In the paper here, researchers investigate this question in a subset of the broader problem. They are interested in the development of stem cell therapies as a treatment to accelerate wound healing. Wounds are inflammatory environments, however, and this isn’t helpful when it comes to the survival of transplanted cells. The researchers find that one approach to suppressing inflammation can be beneficial in this scenario; this extends the common theme of inflammation as a hindrance to healing found in other areas of research relevant to enhancing existing regenerative processes. We are probably going to see much more on this topic in the next few years, especially if other research groups can find ways to improve the outcome of cell therapies via similar methodologies. In the long run, however, more sophisticated means of suppressing inflammation may be of greater important when it comes to adjusting native cell behaviors and capacity for regeneration. This is very much needed in older individuals.

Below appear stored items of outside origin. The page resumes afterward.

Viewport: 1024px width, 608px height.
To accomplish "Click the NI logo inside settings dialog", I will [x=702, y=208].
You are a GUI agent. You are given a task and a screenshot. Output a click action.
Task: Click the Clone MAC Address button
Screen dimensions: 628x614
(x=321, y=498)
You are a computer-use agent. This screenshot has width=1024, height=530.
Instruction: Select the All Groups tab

Inflammation is normal in wound healing. As wounds heal, white blood cells, such as those called macrophages, are attracted to the wound site and release substances called cytokines that cause an inflammatory response. At the wound site, enzymes such as cyclooxygenase-2 (COX-2) also become more active and contribute to the inflammation. This inflammation is important in the normal healing process, affecting tissue growth and blood flow changes that allow the tissue to heal; when the inflammation subsides, skin cells start growing to cover the wound and help the tissue knit together. In chronic wounds, however, inflammation can be more extensive and prolonged. This is bad news for any stem cells that might be injected into a chronic wound to help heal it. Stem cells are not like typical drugs – they are alive, and like all life forms, they can die in a hostile environment. The harsh inflammation in chronic wounds kills many of the injected cells, and this is one of the reasons why, so far, stem cells have not worked as a treatment for chronic wounds.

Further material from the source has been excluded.